Landscape figures, such as Fig.~\ref{fig:1}, may be produced at full-page size by putting \verb|\usepackage[figuresright]{rotating}| in your \texttt{.tex} file's preamble and using the \texttt{sidewaysfigure*} environment~\cite{fairbairns}.
\begin{sidewaysfigure*}
\begin{tikzpicture}
\begin{axis}[%
xmin=0.,
xmax=30.,
ymin=0.0,
ymax=1.1,
xtick={0,5,...,30},
ytick={0,0.2,...,1.0},
minor x tick num=4,
minor y tick num=3,
xlabel={Time, $\mathsf{t}$ [s]},
ylabel={Position, $\mathsf{y}$ [m]},
xticklabel={$\mathsf{\pgfmathprintnumber{\tick}}$},
yticklabel={$\mathsf{\pgfmathprintnumber{\tick}}$},
legend style={
at={(0.7,0.85)},
anchor=west,
fill=none,
cells={anchor=west},
},
]
% tMax = 30, npoints = 400, A is the last argument
\addLUADEDplot[color=Purple4,densely dashed,,very thick]{30}{400}{0.25};% color names are from xcolor package
\addlegendentry[fill=white]{$\mathsf{A = 0.25}$};
\addLUADEDplot[color=Chartreuse4,dashdotted,very thick]{30}{400}{0.5};
\addlegendentry[fill=white]{$\mathsf{A = 0.5}$};
\addLUADEDplot[color=Red3,densely dotted,very thick]{30}{400}{0.75};
\addlegendentry[fill=white]{$\mathsf{A = 0.75}$};
\addLUADEDplot[color=Blue3,smooth,very thick]{30}{400}{1};
\addlegendentry[fill=white]{$\mathsf{A = 1}$};
\end{axis}
\end{tikzpicture}
\caption{A trial of pgfplot with Luacode Runge-Kutta integration\label{fig:1}}
\end{sidewaysfigure*}
%%% CONCLUSIONS %%%%%%%%%%%%%%%%%%%%%%%%%%%%%%%
\section{Conclusion}
\hologo{LuaLaTeX} enables numerical computations within a \LaTeX\ environment. By combining this capability with
\texttt{PGFPlots}, the need for separate numerical and/or graphics packages can be reduced.

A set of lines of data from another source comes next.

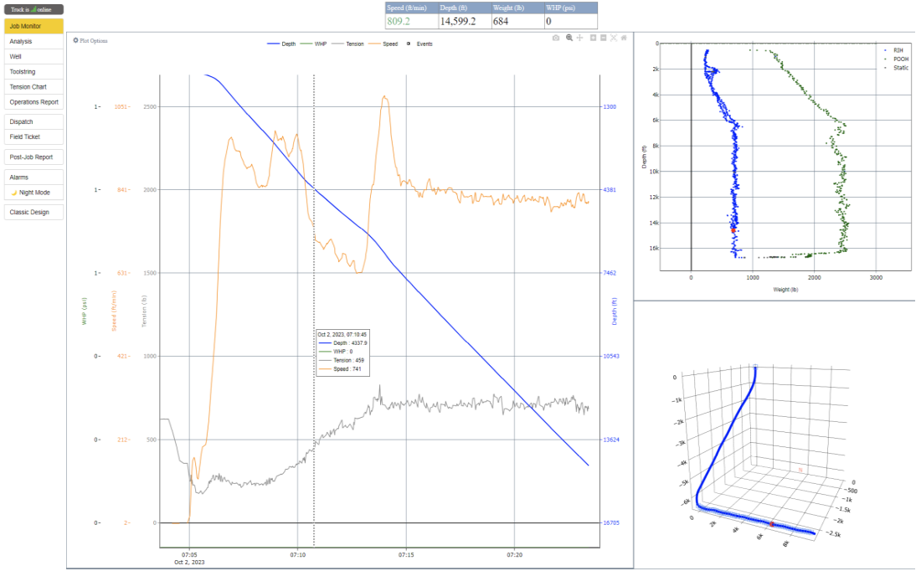Reset axes using the home icon

coord(624,38)
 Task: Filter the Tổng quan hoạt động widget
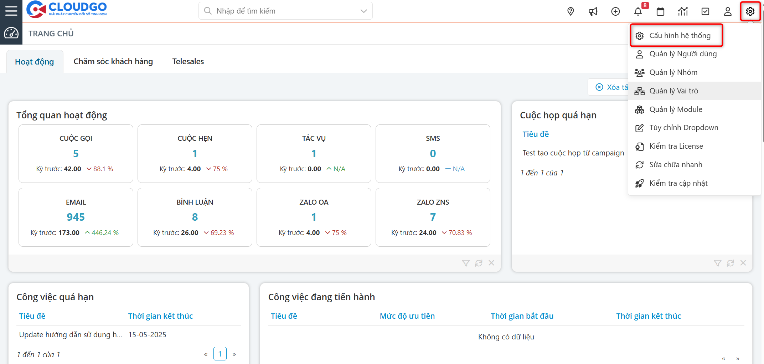[466, 263]
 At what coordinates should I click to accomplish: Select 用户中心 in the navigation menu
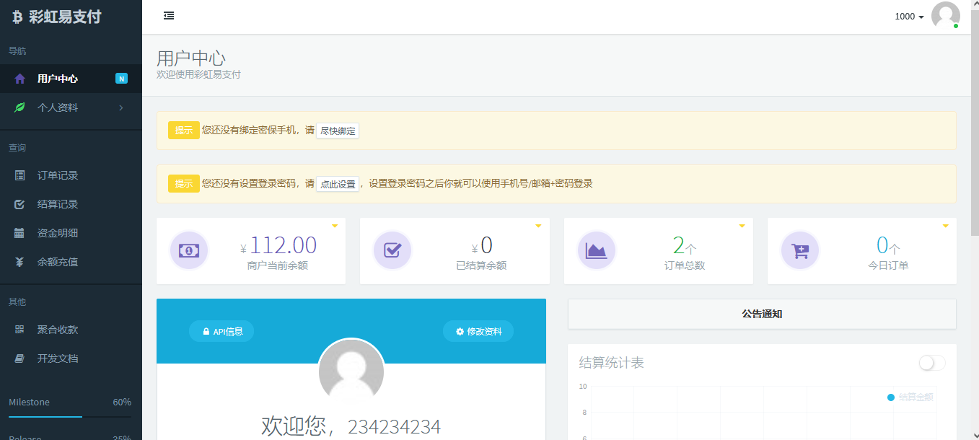[57, 79]
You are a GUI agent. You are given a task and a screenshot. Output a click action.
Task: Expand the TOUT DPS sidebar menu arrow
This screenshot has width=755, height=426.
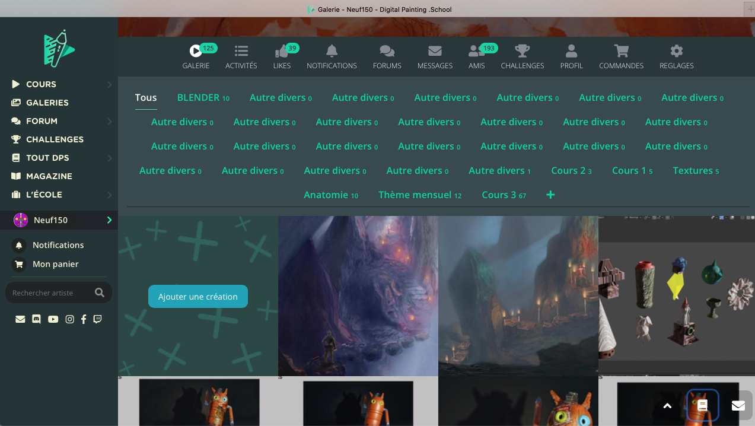click(109, 158)
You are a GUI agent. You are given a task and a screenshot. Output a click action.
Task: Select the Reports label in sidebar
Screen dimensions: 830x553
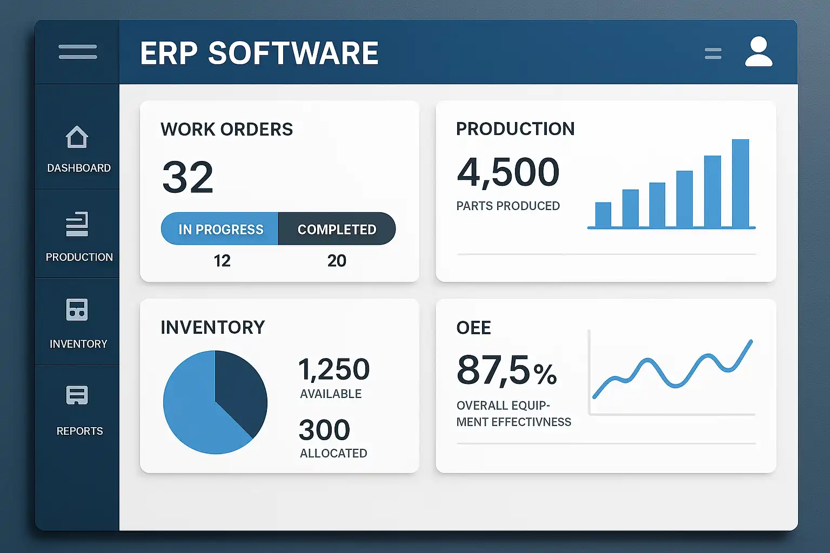click(79, 431)

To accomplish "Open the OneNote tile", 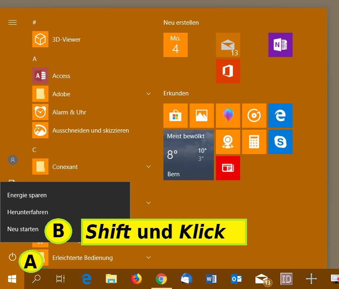I will pos(280,45).
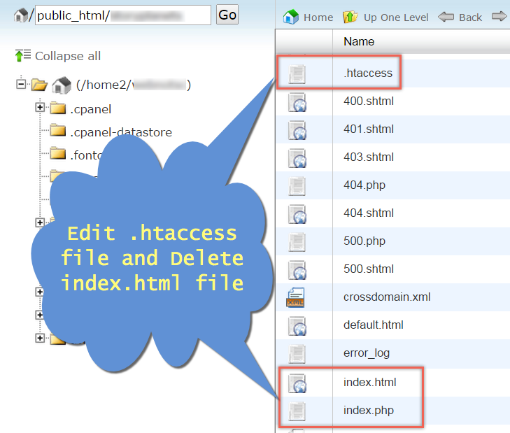
Task: Sort files by the Name column header
Action: coord(359,42)
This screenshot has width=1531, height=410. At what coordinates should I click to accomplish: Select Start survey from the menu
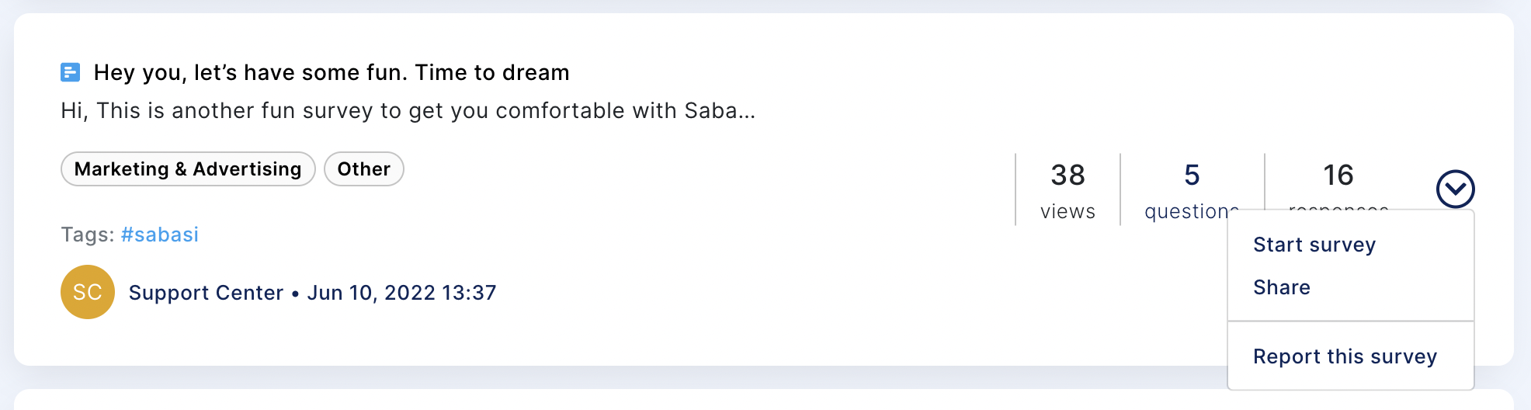[1314, 245]
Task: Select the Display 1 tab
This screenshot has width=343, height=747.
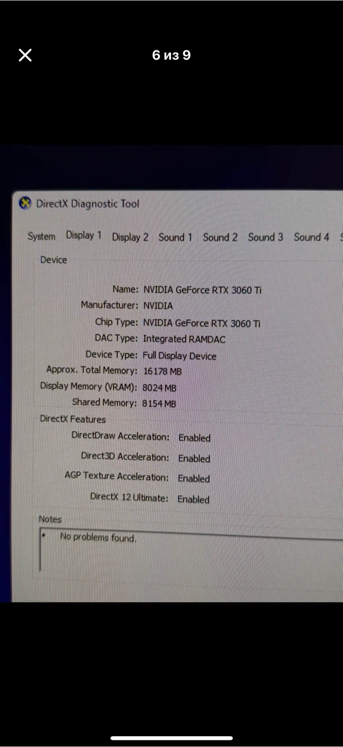Action: [83, 236]
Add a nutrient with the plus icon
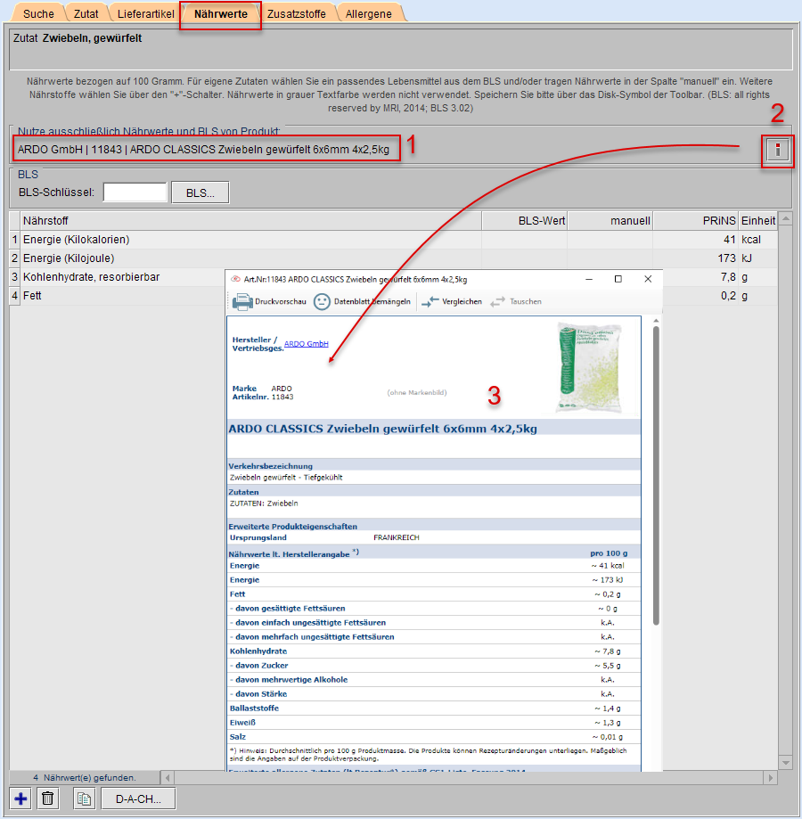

%%% ACKNOWLEDGMENTS %%%%%%%%%%%%%%%%%%%%%%%%%%%
\section*{Acknowledgments}
The example shown in this paper is directly based on an example given by Montijano et al.~\cite{montijano2014}. Additional examples, such as the
Lorenz attractor, are contained in that paper.
%%% REFERENCES %%%%%%%%%%%%%%%%%%%%%%%%%%%%%%%%
\bibliographystyle{asmeconf}%% .bst file following ASME conference format. Do not change.
\bibliography{asmeconf-lualatex-ode-example}%% this bib file will be generated from the filecontents environment upon first run of this .tex file.
%%%%%%%%%%%%%%%%%%%%%%%%%%%%%%%%%%%%%%%%%%%%%%%%%
\end{document}